Aqueductal stenosis is presumed to be the cause of hydrocephalus in a large percentage of patients with hydrocephalus without a clear origin and involving the lateral and third ventricles but not the fourth ventricle. In the context of sex-linked aqueductal stenosis, the aqueduct is closed by an anatomical obstruction. The latter is a genetic disorder found only in boys. The aqueduct is forked and does not allow CSF to pass from the third to the fourth ventricle. The aqueduct can be occluded by ependymitis from infection and by tumors of the tectum of the midbrain.

In animal models such as the HT rat, closure of the aqueduct follows the inward displacement of the temporal horns, leading to secondary closure of the aqueduct and triventricular hydrocephalus.[25] This situation also occurs in humans whose aqueduct is opened after a shunt repair.[2,6,23] In two of the patients (Cases 1 and 6) in the present report, successful internal bypass of the aqueduct by ETV led to its subsequent opening. I have been unable to find another case report involving opening of the aqueduct after ETV.

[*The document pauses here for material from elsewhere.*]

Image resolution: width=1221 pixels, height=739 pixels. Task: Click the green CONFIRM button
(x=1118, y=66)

If the aqueduct closure is related to a more distal CSF absorptive difficulty, where is the source of that obstruction and what would be the effect of the internal bypass of the aqueduct? The patient in Case 6 provides a clear answer to that question. Her hydrocephalus resulted from congenital stenosis of the transverse sinuses. After the ETV, the aqueduct was shown to be open but ICP did not return to normal. The venous anomalies remained.

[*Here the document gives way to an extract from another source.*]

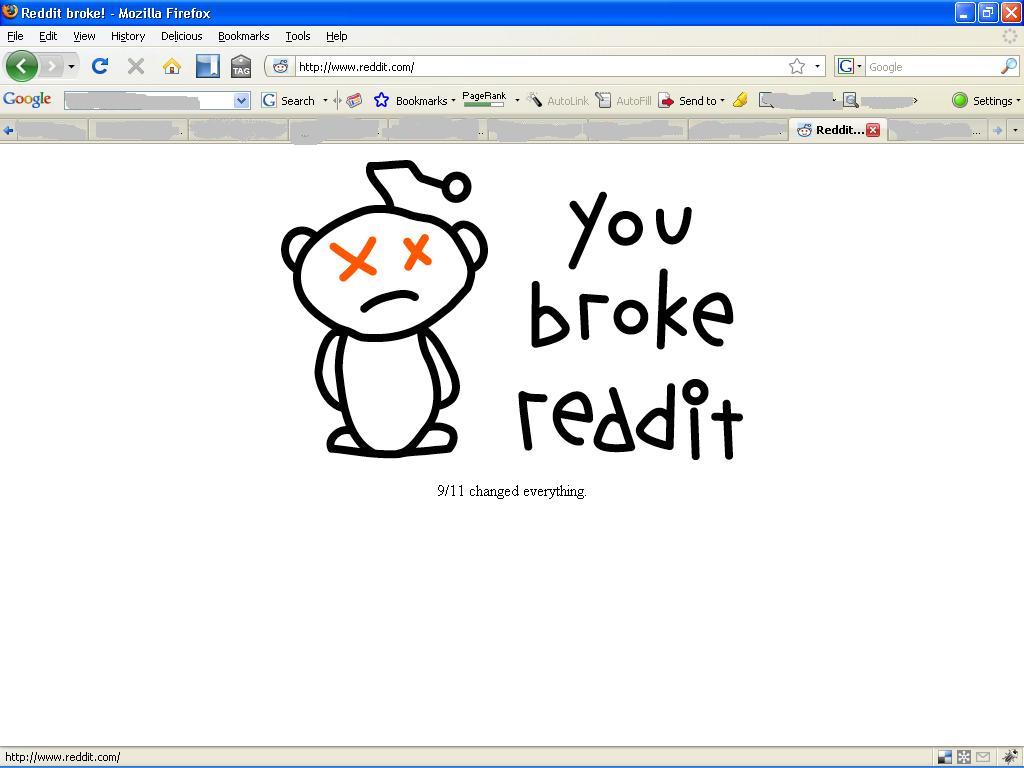Click the PageRank indicator bar
Image resolution: width=1024 pixels, height=768 pixels.
click(x=484, y=100)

This situation is similar to cases of pseudotumor cerebri or the related condition of "normal-volume hydrocephalus," a term used to refer to infantile hydrocephalus in older patients who become symptomatic at the time of shunt failure without ventriculomegaly.[10,28] In normal-volume hydrocephalus, the ventricles communicate freely with the cortical subarachnoid space. Patients can be treated using lumboperitoneal shunts.[32] Several of the patients treated with these shunts have undergone retrograde venography and showed increased pressure in the dural venous sinuses. This condition has been seen in patients with venous sinus stenosis due to skull base abnormalities such as Crouzon syndrome and achondroplasia. It has been postulated that all pseudotumor cerebri results from high pressure in the dural venous sinuses.[15]

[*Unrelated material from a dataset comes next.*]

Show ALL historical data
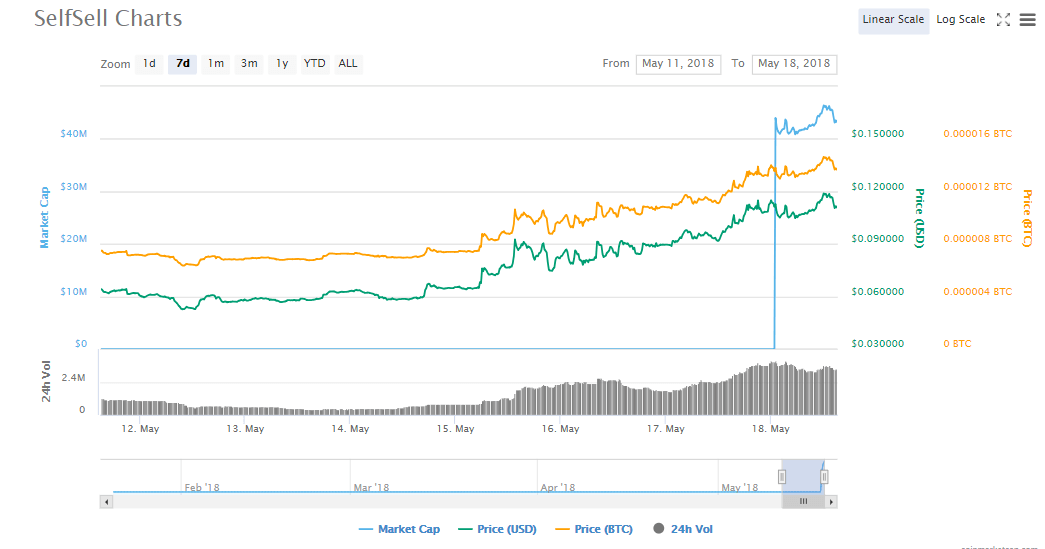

Several authors have reported success in treating this condition by using venous stenting techniques.[13,14,26,27] The patient in Case 6 in the present study had quite high ICP after the ETV. She was found to have bilateral transverse sinus stenosis with a high pressure gradient between the transverse and sigmoid sinuses. A venous stent was placed in this patient, and the pressure gradient resolved. Subsequent ICP monitoring has shown that her ICP is normal when she is either recumbent or upright.